Global changes and animal phenotypic responses: melanin-based plumage redness of scops owls increased with temperature and rainfall during the last century
Supplementary Material
Paolo Galeotti, Diego Rubolini, Roberto Sacchi and Mauro Fasola
(a) Origin of specimens and dataset
We collected data from 281 scops owl specimens dated from 1870 to 2007 from Italian natural history museums (81.1%, see Acknowledgements for details), private collections (16.1%) and bird ringing activities (2.8%). Most of specimens provided by museums or collections were shot or captured birds, and we may consider them as a random sample, representative of the natural occurrence of different colour morphs in the living population.
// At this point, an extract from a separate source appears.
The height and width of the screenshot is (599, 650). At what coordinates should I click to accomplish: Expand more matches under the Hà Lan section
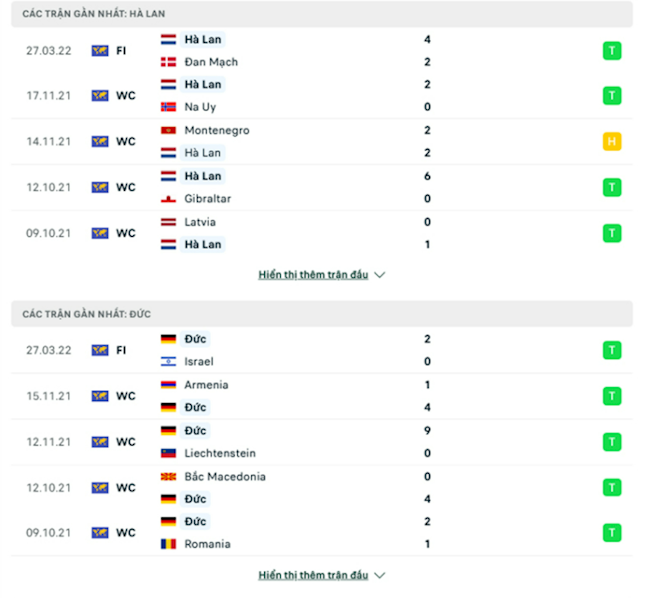click(x=313, y=275)
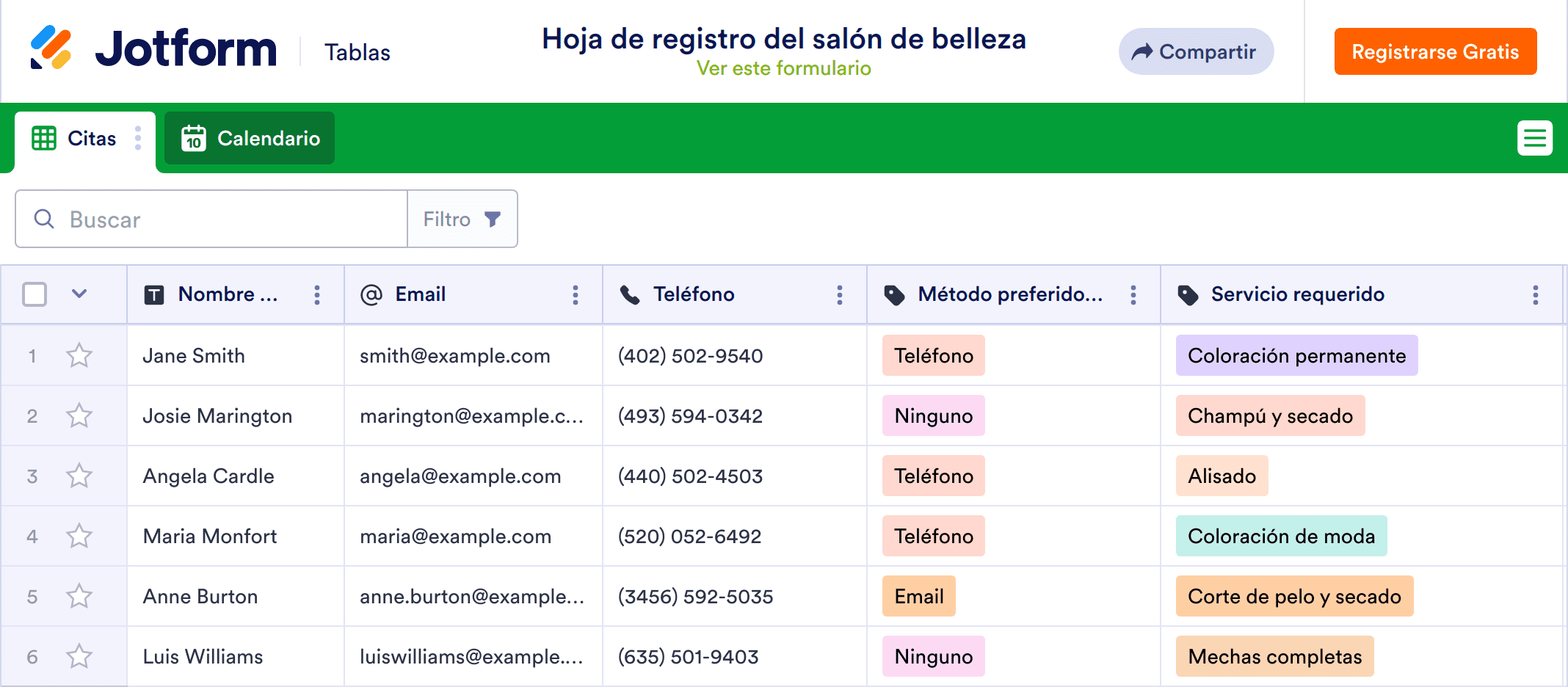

This is because the species has crepuscular habits, and it is unlikely that birds could be collected differentially according to morph type, because morphs are hardly distinguishable under the dim light conditions of their activity period. When available, we recorded sex, age (young of the year or adult), finding locality, and date of collection (month, year). The geographical coordinates of the collection site were recorded for each specimen.
The relevant data for all the 85 specimens included in the analyses (adult birds collected during May-September, which were likely to be breeding; see Methods) are shown in Table S1, and their geographical and temporal distribution in Figures S1 and S2. The temporal interval of the specimens used in the analyses was 1875-2006 (see Table S1 and Fig. S2), with a mean of 0.64 ± 1.03 s.d. specimens per year (range 0-5). We restricted the analyses to the adult birds collected during the breeding period because we speculated that these birds could be affected by local climatic variation more strongly than juveniles, which were highly likely to have been collected during dispersal. Inclusion of juveniles in the analyses could therefore confound the effects of local climate on colour variation.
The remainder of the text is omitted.